#### Try it
Reproduce the entries shown below only from the line with "Privacy Policy (64, 2559)" down to the line with "Customize your subscription (31, 2295)", keeping both end lines and copying each one exactly.

#### Data extracts
##############################

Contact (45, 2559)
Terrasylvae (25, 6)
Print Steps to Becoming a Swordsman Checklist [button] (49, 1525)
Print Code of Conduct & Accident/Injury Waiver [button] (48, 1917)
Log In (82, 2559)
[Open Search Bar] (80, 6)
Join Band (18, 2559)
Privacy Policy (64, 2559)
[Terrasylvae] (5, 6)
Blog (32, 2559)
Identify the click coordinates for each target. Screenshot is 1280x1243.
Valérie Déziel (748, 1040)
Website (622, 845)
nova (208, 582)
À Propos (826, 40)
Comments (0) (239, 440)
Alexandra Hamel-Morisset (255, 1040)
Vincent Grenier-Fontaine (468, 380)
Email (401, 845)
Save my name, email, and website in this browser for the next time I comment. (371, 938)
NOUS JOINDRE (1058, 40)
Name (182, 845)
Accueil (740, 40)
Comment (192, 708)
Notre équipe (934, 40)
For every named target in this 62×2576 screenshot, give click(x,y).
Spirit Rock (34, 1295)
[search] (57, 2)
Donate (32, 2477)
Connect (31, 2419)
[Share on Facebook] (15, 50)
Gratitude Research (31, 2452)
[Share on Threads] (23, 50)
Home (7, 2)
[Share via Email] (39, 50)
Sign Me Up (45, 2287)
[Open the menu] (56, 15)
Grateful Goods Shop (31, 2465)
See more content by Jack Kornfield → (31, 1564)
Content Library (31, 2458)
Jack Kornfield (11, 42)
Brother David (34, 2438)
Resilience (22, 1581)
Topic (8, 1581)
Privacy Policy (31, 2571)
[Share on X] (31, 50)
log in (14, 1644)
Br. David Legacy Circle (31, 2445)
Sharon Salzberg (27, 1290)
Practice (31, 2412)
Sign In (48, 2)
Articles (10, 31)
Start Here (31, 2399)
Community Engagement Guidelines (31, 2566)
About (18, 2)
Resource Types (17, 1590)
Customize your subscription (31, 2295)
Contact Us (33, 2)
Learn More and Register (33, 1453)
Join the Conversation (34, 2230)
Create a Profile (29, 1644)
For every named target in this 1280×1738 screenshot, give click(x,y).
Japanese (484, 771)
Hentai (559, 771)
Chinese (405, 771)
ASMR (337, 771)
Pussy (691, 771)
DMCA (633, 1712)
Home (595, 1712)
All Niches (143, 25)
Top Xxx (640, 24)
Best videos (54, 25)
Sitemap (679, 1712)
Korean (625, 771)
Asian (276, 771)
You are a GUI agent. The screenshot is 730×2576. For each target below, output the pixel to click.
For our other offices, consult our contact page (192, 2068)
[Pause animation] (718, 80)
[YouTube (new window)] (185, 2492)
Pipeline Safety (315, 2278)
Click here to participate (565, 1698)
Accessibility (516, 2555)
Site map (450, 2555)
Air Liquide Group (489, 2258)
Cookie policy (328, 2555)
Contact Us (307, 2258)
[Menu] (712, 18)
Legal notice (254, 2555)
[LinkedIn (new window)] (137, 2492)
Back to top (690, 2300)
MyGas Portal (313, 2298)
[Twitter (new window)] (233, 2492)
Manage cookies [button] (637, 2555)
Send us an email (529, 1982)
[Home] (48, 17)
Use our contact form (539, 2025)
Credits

##############################

#### Result of this exercise
Privacy Policy (64, 2559)
[Terrasylvae] (5, 6)
Blog (32, 2559)
Identify the click coordinates for each target. Screenshot is 1280x1243.
Valérie Déziel (748, 1040)
Website (622, 845)
nova (208, 582)
À Propos (826, 40)
Comments (0) (239, 440)
Alexandra Hamel-Morisset (255, 1040)
Vincent Grenier-Fontaine (468, 380)
Email (401, 845)
Save my name, email, and website in this browser for the next time I comment. (371, 938)
NOUS JOINDRE (1058, 40)
Name (182, 845)
Accueil (740, 40)
Comment (192, 708)
Notre équipe (934, 40)
For every named target in this 62×2576 screenshot, give click(x,y).
Spirit Rock (34, 1295)
[search] (57, 2)
Donate (32, 2477)
Connect (31, 2419)
[Share on Facebook] (15, 50)
Gratitude Research (31, 2452)
[Share on Threads] (23, 50)
Home (7, 2)
[Share via Email] (39, 50)
Sign Me Up (45, 2287)
[Open the menu] (56, 15)
Grateful Goods Shop (31, 2465)
See more content by Jack Kornfield → (31, 1564)
Content Library (31, 2458)
Jack Kornfield (11, 42)
Brother David (34, 2438)
Resilience (22, 1581)
Topic (8, 1581)
Privacy Policy (31, 2571)
[Share on X] (31, 50)
log in (14, 1644)
Br. David Legacy Circle (31, 2445)
Sharon Salzberg (27, 1290)
Practice (31, 2412)
Sign In (48, 2)
Articles (10, 31)
Start Here (31, 2399)
Community Engagement Guidelines (31, 2566)
About (18, 2)
Resource Types (17, 1590)
Customize your subscription (31, 2295)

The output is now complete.